Synopsis:
In this engrossing new study of Sigmund Freud's life and work, Richard Webster has set out to provide a clear answer to the controversies that have raged for a century around one of the most influential of all modern thinkers. Tracing Freud's essentially religious personality to his childhood, Webster shows how the founder of psychoanalysis allowed his messianic dreams to shape the ”science” he created and to lead him ever deeper into a labyrinth of medical error. Meticulously researched and powerfully argued, Why Freud Was Wrong is destined to become a classic work.
Reviews:
In a formidable critique of Freud's theories and modern psychoanalytic practice, English journalist Webster argues that Freud's mentor, French neurologist Jean Charcot, misdiagnosed as traumatic hysteria what were actually cases of injury-related brain damage and epilepsy. Misled by this error, Freud, in Webster's opinion, himself misdiagnosed many of his early cases, seeking to explain physical ailments or illnesses with recourse to patients' childhood emotional traumas. To Webster, psychoanalysis, for all its rationalism and professed secularism, is a "crypto-theological system," a modernized reworking of traditional Judeo-Christian morality, sexual realism and restraint. He portrays Freud as the founder of a messianic movement that placed at its core a confessional ritual: the therapy session. Freud's hero-worship of crackpot Berlin physician Wilhelm Fliess, his demonizing of dissidents such as Alfred Adler and Carl Jung, his inflating of successful therapeutic results and his overbearing, aggressive, even prosecutorial attitude toward his patients come under scrutiny. Yet, though Webster calls psychoanalysis a pseudoscience, he contends that it nevertheless has yielded productive insights about human nature and society because of its internal logic, sophistication and emotional nuance.
Copyright 1995 Reed Business Information, Inc.

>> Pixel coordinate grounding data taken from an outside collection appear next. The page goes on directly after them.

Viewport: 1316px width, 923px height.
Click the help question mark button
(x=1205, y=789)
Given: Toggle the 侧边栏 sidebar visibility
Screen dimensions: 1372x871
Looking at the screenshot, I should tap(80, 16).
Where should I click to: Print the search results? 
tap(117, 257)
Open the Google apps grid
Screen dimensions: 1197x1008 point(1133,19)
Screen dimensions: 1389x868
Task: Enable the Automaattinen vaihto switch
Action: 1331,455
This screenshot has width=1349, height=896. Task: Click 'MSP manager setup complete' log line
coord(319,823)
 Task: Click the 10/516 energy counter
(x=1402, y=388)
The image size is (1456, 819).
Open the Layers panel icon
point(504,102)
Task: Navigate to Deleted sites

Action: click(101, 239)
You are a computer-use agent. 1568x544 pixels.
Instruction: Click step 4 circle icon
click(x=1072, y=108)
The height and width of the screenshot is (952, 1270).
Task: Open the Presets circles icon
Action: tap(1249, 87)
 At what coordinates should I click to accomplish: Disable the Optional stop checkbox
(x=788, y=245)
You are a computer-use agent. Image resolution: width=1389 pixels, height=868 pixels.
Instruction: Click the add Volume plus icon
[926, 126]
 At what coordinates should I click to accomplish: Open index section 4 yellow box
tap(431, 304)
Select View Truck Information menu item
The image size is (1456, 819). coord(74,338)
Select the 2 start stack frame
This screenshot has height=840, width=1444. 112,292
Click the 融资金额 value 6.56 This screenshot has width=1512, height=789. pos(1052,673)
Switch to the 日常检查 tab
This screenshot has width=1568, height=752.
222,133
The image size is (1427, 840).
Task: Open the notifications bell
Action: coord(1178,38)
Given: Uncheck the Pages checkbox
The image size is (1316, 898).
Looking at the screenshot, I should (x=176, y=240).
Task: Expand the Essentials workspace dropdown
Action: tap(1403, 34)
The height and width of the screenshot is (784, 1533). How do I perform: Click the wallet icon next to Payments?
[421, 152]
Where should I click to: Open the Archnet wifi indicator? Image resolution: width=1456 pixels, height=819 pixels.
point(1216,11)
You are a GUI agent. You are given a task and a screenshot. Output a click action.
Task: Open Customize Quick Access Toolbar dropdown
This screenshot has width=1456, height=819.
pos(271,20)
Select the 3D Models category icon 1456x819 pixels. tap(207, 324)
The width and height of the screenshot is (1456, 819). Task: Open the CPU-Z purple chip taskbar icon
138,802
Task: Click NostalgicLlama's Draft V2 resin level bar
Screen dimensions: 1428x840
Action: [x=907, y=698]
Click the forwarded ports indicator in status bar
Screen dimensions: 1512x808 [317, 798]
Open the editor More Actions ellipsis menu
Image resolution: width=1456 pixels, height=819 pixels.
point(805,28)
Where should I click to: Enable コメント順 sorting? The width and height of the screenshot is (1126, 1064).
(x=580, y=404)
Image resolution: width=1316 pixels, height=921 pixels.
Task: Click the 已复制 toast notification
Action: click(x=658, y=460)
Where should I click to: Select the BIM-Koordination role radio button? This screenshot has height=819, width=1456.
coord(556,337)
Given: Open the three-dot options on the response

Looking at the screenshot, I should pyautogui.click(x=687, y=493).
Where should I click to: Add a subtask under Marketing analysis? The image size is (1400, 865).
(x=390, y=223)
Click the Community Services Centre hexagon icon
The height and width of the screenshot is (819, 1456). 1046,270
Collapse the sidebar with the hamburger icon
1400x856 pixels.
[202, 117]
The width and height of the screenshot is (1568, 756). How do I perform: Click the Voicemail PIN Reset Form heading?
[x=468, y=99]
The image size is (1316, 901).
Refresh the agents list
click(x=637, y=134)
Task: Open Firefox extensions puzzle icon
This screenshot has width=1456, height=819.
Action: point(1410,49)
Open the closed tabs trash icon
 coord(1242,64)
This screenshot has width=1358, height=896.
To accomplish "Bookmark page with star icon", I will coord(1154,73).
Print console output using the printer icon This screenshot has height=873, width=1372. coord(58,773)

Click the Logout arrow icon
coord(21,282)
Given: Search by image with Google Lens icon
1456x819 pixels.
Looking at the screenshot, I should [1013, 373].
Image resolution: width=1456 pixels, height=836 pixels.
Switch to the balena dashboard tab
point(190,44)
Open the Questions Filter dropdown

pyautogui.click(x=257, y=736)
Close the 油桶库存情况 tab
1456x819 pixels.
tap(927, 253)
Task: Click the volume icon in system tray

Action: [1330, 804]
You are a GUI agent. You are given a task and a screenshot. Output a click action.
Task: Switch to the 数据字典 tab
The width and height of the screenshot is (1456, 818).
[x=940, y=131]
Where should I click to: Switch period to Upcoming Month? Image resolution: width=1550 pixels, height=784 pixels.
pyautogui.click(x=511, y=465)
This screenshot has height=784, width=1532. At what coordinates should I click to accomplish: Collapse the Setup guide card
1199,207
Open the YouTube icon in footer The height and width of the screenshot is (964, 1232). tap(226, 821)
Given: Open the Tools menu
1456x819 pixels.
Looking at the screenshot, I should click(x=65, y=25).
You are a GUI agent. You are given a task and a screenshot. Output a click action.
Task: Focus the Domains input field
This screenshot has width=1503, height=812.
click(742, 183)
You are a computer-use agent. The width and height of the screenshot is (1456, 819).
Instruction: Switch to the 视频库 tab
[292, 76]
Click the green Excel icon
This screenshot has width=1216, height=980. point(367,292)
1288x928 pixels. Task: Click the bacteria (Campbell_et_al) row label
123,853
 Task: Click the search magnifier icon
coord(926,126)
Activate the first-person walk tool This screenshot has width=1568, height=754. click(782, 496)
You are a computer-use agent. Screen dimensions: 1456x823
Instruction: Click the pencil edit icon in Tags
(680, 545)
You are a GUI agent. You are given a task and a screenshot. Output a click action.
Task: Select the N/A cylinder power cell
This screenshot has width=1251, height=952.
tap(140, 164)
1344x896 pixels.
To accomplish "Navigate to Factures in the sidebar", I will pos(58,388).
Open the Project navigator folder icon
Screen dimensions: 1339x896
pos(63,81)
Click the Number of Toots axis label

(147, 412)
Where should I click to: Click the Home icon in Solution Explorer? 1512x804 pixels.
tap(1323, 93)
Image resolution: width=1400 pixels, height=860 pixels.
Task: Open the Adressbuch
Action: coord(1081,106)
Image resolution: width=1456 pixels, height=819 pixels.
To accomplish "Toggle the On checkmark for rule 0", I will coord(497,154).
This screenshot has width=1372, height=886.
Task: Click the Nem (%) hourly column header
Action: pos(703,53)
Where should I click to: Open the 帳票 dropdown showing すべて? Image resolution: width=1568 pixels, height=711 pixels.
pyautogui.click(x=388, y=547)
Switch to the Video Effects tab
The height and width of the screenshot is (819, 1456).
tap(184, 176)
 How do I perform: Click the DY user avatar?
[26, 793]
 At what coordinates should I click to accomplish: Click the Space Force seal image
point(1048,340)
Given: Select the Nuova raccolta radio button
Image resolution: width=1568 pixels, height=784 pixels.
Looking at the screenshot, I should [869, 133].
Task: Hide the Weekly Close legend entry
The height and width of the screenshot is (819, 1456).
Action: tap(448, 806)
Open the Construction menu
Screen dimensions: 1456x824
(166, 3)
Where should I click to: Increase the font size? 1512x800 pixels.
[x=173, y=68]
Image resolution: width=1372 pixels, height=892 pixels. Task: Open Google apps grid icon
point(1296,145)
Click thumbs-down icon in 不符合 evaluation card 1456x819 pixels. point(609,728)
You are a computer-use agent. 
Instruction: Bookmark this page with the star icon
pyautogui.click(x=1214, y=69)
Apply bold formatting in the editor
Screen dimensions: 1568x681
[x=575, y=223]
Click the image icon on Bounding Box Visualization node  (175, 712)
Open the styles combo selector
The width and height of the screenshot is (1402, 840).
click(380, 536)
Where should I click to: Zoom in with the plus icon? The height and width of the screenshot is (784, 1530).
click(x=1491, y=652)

This powerful, incisive rendering of Freud as a pseudo-scientist with a compulsive need for fame is supported by extensive research. Evidence indicates that Freud began his career by publishing a paper on cocaine therapy that presented conclusions he knew to be false and dangerously misleading; that his almost invariable diagnoses of hysteria for an endless assortment of complaints, readily diagnosed today as symptoms of organic disease or trauma, had no scientific validity; and that he could concoct sexual signification, no matter how whimsical, for any symptom or dream. Patients who rejected such sexual fabrications were "in denial," thus anticipating contemporary allegations. Webster notes the resemblances of psychoanalytic doctrine to religious beliefs in original sin and confession, and he likens Freud and his disciples to a messianic cult wherein heterodoxy was not tolerated; heretics, such as Adler and Jung, were expelled and ruthlessly attacked. Absorbing, readable, and highly recommended. Brenda Grazis
Journalist Webster explores the thesis that Freud misdiagnosed his early hysteria patients?essentially founding psychoanalysis on a false premise. Moreover, he likens the psychoanalytic movement to a religious cult, with Freud, the messianic figure, rigidly controlling its development. And, using Freud as examplar, Webster reveals what he considers to be a cryptic Judeo-Christian ethos embedded in the foundations of the scientific world view. The author doesn't address an essential point, however: at its inception, psychoanalysis did add a critical dimension to a growing theory of human behavior and spirituality, which included Darwin's work and continued with Jung's. Still, Webster's readable book presents an effective argument, rivaling Henri Ellenberger's The Discovery of the Unconscious (Basic Bks., 1970). Recommended for larger collections.?Dennis G. Twiggs, Winston-Salem, N.C.